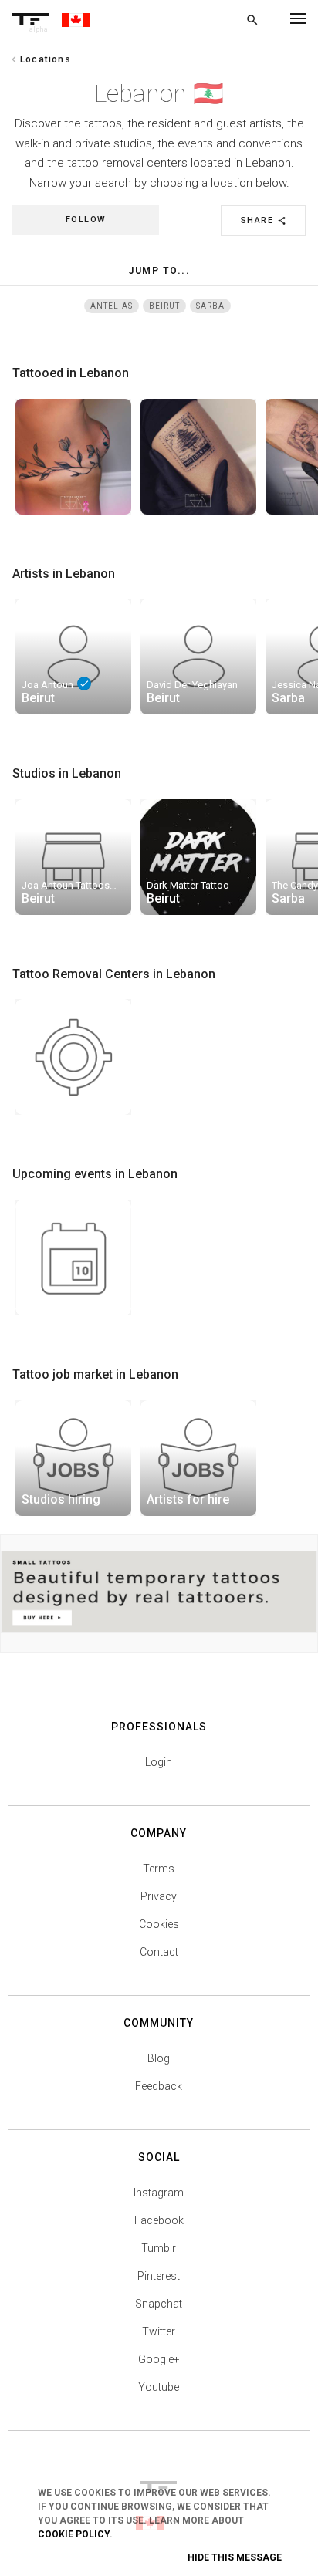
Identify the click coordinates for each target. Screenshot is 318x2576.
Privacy (158, 1896)
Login (158, 1762)
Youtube (158, 2387)
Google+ (159, 2359)
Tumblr (158, 2248)
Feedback (158, 2086)
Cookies (159, 1924)
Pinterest (158, 2276)
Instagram (159, 2192)
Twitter (158, 2331)
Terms (158, 1868)
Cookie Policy (74, 2534)
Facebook (159, 2220)
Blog (158, 2058)
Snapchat (158, 2303)
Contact (159, 1952)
- - - - -
Your answer must be the lines from the one with "Twitter (158, 2331)" through the last line of the data, repeated exactly and with nothing else.

RESPONSE ▸
Twitter (158, 2331)
Terms (158, 1868)
Cookie Policy (74, 2534)
Facebook (159, 2220)
Blog (158, 2058)
Snapchat (158, 2303)
Contact (159, 1952)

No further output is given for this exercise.